Essentially, one of my friends growing up became a white supremacist and I needed to explore my feelings about that so I started work researching the world, speaking to people in the movement, trying to find a way in that wasn't just "racists bad - The Comic Book."

Part of my goal as a storyteller is to explore the uncomfortable things, the cosmic horror that lives inside the human mind. Our capability. I like to follow the monsters and write about what they're like up close and in person.

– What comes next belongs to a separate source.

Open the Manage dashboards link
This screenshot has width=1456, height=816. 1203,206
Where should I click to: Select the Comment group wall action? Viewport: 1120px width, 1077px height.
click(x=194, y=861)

One thing that I found both incredibly interesting and distributing is how Wynn Morgan could be considered an intelligent man, but he's also incredibly hateful and ruthless. In issue #6 hearing him break-down his views about why White people deserve power and respect made me extremely uncomfortable in that we know he is wrong, but he states everything so clearly and matter-of-factly you can see how his twisted logic makes sense to him and enraptures followers who agree that the White Christian deserves respect.  How did you create the character of Wynn Morgan and make him so unpleasantly, "Real?" Did you do extensive research into these kinds of groups and their ideologies? 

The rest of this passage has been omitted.